> _Text for analysis_:
Asylum-Seeker Rejected

Based On Wikipedia,

Appeals Court Reverts

Wikipediahasaproblem2

The Department of Homeland Security should not use the user-generated Wikipedia to decide whether an asylum seeker can enter the United States, a federal appeals court ruled Friday.

That judicial statement of the obvious (.pdf) from the 8th U.S. Circuit Court of Appeals overturned a ruling by the Board of Immigration Appeals, which said DHS committed no big foul in using a site editable by anyone with a computer to decide the fate of a woman named Lamilem Badasa.

DHS decided to deport Badasa after consulting Wikipedia to decide whether a Ethiopian travel document known as a laissez-passer was adequate to prove her identity.

Using the Wikipedia page as evidence, the government convinced an immigration judge that the document did not prove her identity, calling it a one-way travel document based on information provided by the applicant.

> _Exercise_: Can you transcribe the article about the asylum ruling from "That judicial statement" up to and including "by the applicant."?

> _Study material_:

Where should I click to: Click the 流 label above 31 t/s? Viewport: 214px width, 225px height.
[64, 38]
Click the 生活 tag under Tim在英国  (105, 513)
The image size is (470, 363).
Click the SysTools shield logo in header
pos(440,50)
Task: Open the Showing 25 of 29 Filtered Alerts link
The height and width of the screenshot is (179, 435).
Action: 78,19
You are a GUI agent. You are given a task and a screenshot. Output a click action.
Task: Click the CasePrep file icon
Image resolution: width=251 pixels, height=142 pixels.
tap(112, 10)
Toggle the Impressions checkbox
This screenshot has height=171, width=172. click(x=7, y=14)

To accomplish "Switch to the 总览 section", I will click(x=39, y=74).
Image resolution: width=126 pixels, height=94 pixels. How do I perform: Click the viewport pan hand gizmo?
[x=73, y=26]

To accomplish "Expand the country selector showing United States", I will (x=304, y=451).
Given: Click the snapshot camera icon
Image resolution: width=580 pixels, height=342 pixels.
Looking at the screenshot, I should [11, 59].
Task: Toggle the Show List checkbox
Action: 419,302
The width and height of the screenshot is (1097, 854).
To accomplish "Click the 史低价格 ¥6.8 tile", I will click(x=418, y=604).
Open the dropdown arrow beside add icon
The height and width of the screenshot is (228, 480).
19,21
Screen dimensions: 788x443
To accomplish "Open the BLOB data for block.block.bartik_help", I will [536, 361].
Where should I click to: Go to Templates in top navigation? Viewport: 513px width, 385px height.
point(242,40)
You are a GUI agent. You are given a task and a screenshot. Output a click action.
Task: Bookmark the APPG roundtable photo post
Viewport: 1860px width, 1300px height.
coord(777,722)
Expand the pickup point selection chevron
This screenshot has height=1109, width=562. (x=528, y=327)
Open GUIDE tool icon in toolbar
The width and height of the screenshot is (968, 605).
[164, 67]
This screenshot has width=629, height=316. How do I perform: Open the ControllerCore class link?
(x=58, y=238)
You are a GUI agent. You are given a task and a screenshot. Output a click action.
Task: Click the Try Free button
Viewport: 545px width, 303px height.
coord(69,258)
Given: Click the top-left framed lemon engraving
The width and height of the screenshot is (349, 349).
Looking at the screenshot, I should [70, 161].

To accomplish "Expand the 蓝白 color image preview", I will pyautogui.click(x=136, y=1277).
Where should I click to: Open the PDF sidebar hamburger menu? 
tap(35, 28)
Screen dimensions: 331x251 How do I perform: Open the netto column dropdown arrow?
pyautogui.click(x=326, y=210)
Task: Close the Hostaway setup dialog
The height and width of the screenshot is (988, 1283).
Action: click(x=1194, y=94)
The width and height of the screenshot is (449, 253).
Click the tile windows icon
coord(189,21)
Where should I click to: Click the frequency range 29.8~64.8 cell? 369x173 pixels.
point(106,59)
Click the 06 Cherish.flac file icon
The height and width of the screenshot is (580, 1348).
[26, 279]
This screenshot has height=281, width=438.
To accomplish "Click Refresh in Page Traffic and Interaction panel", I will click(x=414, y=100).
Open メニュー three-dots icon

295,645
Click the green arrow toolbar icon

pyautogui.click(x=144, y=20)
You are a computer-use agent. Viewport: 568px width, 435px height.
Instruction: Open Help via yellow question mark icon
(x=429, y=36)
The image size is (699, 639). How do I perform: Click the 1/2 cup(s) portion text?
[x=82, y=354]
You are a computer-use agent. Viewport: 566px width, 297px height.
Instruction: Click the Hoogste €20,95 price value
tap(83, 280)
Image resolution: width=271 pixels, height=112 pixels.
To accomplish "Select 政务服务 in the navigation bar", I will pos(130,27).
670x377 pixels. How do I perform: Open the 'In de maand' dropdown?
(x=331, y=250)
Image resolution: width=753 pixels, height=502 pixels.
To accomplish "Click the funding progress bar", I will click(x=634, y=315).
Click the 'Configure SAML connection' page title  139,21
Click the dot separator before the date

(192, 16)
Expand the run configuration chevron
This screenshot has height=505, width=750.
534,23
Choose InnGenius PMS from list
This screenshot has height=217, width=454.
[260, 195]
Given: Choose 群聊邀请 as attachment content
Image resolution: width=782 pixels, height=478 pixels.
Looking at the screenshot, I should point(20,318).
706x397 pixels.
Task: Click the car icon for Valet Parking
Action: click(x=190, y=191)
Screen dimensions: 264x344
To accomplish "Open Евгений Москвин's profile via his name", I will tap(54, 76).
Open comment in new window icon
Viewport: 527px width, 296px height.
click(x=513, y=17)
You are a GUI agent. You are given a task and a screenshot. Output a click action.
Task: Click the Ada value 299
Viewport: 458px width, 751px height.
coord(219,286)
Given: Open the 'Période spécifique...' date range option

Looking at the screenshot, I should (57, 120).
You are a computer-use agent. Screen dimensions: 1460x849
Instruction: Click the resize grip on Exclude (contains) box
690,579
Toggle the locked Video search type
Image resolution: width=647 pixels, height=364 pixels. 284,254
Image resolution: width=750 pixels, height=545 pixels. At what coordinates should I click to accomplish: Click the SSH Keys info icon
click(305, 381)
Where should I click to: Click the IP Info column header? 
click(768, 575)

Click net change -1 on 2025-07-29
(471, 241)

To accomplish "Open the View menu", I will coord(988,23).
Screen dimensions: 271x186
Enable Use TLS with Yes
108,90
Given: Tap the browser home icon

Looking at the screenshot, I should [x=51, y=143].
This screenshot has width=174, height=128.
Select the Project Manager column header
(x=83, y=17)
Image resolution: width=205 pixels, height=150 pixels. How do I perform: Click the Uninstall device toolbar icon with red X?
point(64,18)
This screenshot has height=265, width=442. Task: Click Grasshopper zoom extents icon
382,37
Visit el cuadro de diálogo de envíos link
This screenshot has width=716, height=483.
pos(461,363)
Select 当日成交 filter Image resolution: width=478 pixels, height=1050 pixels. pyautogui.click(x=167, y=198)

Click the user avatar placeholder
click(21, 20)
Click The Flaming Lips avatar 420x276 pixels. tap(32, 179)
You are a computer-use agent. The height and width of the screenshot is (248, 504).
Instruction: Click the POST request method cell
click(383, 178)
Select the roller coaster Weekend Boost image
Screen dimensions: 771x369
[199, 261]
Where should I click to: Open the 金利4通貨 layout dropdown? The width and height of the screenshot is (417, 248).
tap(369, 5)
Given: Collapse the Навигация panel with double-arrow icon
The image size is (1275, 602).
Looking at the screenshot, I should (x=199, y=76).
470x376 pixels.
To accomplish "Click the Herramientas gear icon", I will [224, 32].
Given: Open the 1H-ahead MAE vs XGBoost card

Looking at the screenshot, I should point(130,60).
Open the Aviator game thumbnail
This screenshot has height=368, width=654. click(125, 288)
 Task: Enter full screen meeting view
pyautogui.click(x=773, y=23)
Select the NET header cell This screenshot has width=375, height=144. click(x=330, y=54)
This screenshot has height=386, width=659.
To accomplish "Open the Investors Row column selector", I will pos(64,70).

> _Output of the exercise_:
That judicial statement of the obvious (.pdf) from the 8th U.S. Circuit Court of Appeals overturned a ruling by the Board of Immigration Appeals, which said DHS committed no big foul in using a site editable by anyone with a computer to decide the fate of a woman named Lamilem Badasa.

DHS decided to deport Badasa after consulting Wikipedia to decide whether a Ethiopian travel document known as a laissez-passer was adequate to prove her identity.

Using the Wikipedia page as evidence, the government convinced an immigration judge that the document did not prove her identity, calling it a one-way travel document based on information provided by the applicant.